世界秩序と日本の平和

執筆者:冨澤暉2017年2月18日
米国と国連は、世界秩序維持のための車の両輪なのだ (c)時事

 秩序と平和が同義であることは、各人の家庭のことを考えれば理解できる。その家庭が平和であればそこには必ず秩序があり、秩序ある家庭は平和なのである。秩序のない平和な家庭というものはあり得ない。

「日本さえ平和であれば、世界は平和でなくても良い」という考え方が、昔から左右を問わず日本人には多かった。そういう利己的な考え方を「1国平和主義」という。

 その1国平和主義は間違いだと知りつつも、では世界秩序(平和)のために日本が何を為すべきか、について発言する人はなお少ない。一方で、核廃絶と非武装を叫ぶだけの人は、自分が1国平和主義者であることすら知らない。その何れも世界を広く冷静に見る目を持っていないのである。
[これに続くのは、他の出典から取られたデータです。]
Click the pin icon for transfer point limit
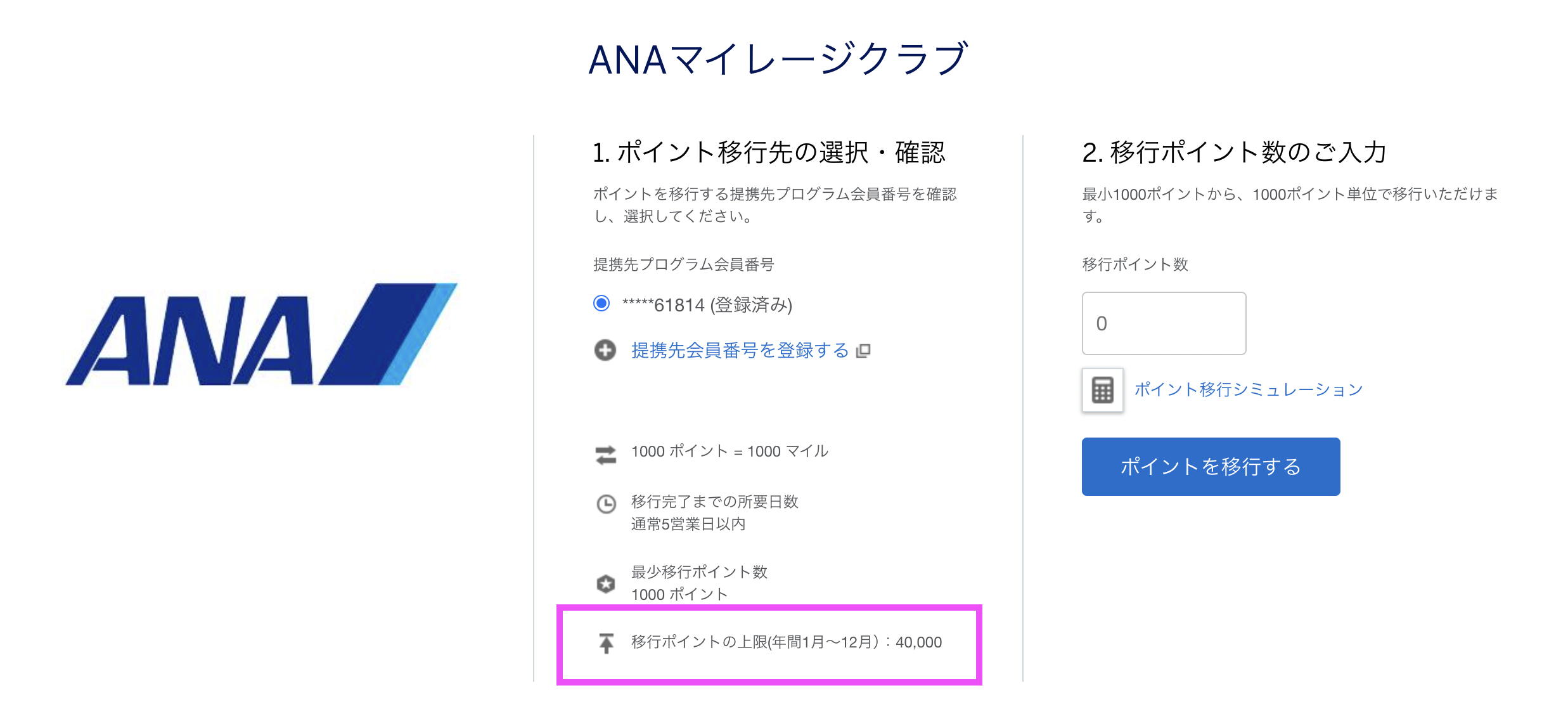Viewport: 1568px width, 728px height. (606, 642)
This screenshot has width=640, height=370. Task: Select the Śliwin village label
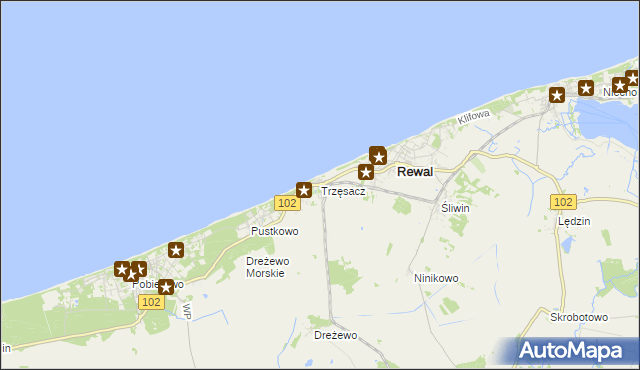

 遅きに失してはいるのだが、我々は歴史を学ばなければならない。先ずは、ここ100年の世界秩序(平和)の流れを、主要各国の力関係の変遷から眺めてみたい。

多極→1極→2極→1極の流れ

 言うまでもなく、1945年までの世界は多極時代であった。その時々により何がしかのランキングはあったが、各国とも努力次第ではそのトップに立つことも夢ではないと考え、互いに鎬(しのぎ)を削っていた時代である。無論、単独での戦争は難しいのでいわゆる合従連衡を繰り返してはいたが、現今の同盟とは意味が違い「昨日の敵は今日の友」でその逆もまた可、というものであった。第1次大戦後にできた国際連盟は現在の国連にくらべ遥かに無力であった。この期間の戦争に因る死者の数は1次・2次大戦だけで総計5~6000万人に上るという(当時の世界の人口は約25億人)。